Similarly, the constraint  $0 \le x_{ij} \le M$  can also be added for each function  $H_{ij}(x_{ij})$  that corresponds to an edge  $e(i, j) \in E_2$ , since the variable  $x_{ij}$  of an edge  $e(i, j) \in E_2$  is also a nonnegative Lagrangian multiplier. According to Lemma 1 and the power delay curve  $P_{ij}(d_{ij})$  in Fig. 5(b), the corresponding  $H_{ij}(x_{ij})$  of an edge  $e(i, j) \in E_2$  can be written as follows:

$$H_{ii}(x_{ii}) = l_{ii}x_{ii}, \quad 0 \le x_{ii} \le M$$

For the function  $H_{ij}(x_{ij})$  corresponding to an edge  $e(i, j) \in E_3$ , the variable  $x_{ij}$  is not a Lagrangian multiplier, and it is bounded by  $-M \le x_{ij} \le M$ , according to Lemma 2. The corresponding function  $H_{ij}(x_{ij})$  can be written as follows, according to Lemma 1 and the delay power curve in Fig. 5(c).

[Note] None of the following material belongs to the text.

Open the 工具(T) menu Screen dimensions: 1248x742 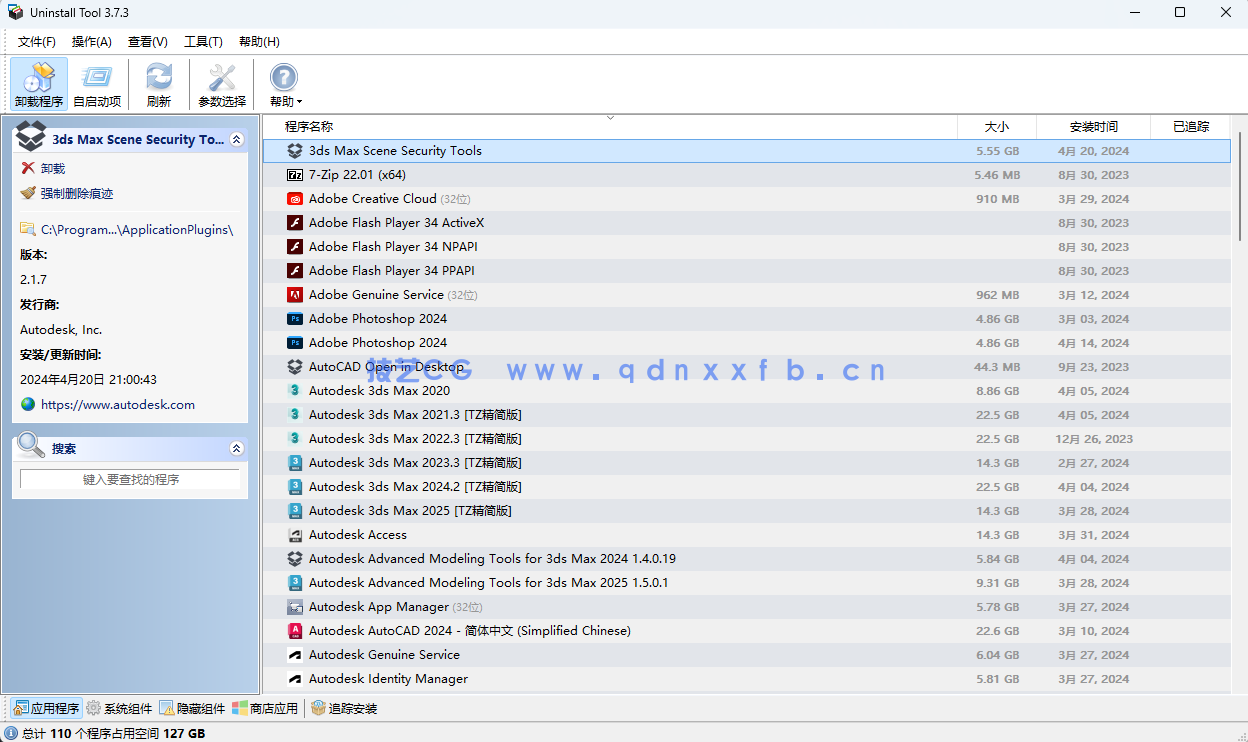(201, 41)
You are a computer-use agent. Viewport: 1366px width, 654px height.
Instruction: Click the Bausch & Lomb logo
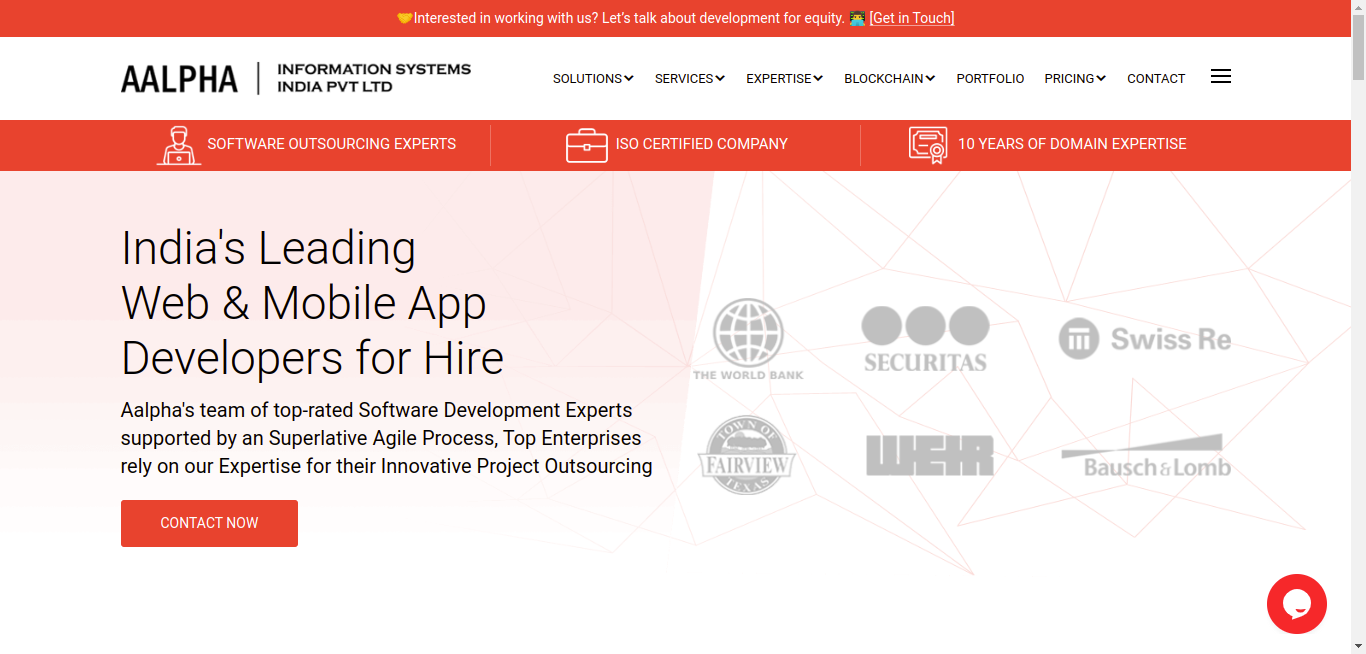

$$H_{ij}(x_{ij}) = \begin{cases} T_{cycle}x_{ij}, & -M \le x_{ij} \le 0\\ 0, & 0 \le x_{ij} \le M \end{cases}$$

Fig. 7 shows the bounds and shapes of all these functions  $H_{ij}(x_{ij})$ . It is easy to observe that these functions  $H_{ij}(x_{ij})$  are piecewise linear concave. Then, we let  $C_{ij}(x_{ij}) = -H_{ij}(x_{ij})$ , so that  $C_{ij}(x_{ij})$  is a piecewise linear convex function. We can subsequently transform problem (4) into problem (5) as shown below, by replacing  $H_{ij}(x_{ij})$  with  $-C_{ij}(x_{ij})$ .

Minimize 
$$\sum_{e(i,j)\in E^*} C_{ij}(x_{ij})$$
 (5*a*)  
Subject to

$$\sum_{j:e(i,j)\in E^*} x_{ij} - \sum_{j:e(j,i)\in E^*} x_{ji} = 0, \qquad \forall i \in V^*$$
(5b)

$$M \le x_{ij} \le M$$
  $\forall e(i,j) \in E_3$  (5c)

$$0 \le x_{ij} \le M \quad \forall e(i,j) \in E_1 \cup E_2 \quad (5d)$$

3) Cost-Scaling Algorithm: Problem (5) is a convex cost flow problem in which the cost associated with the flow on an edge e(i, j) is a piecewise linear convex function containing a number of linear segments. We can transform problem (5) into a minimum cost flow problem in an expanded network G' = (V', E'), and solve it using a cost-scaling algorithm [5].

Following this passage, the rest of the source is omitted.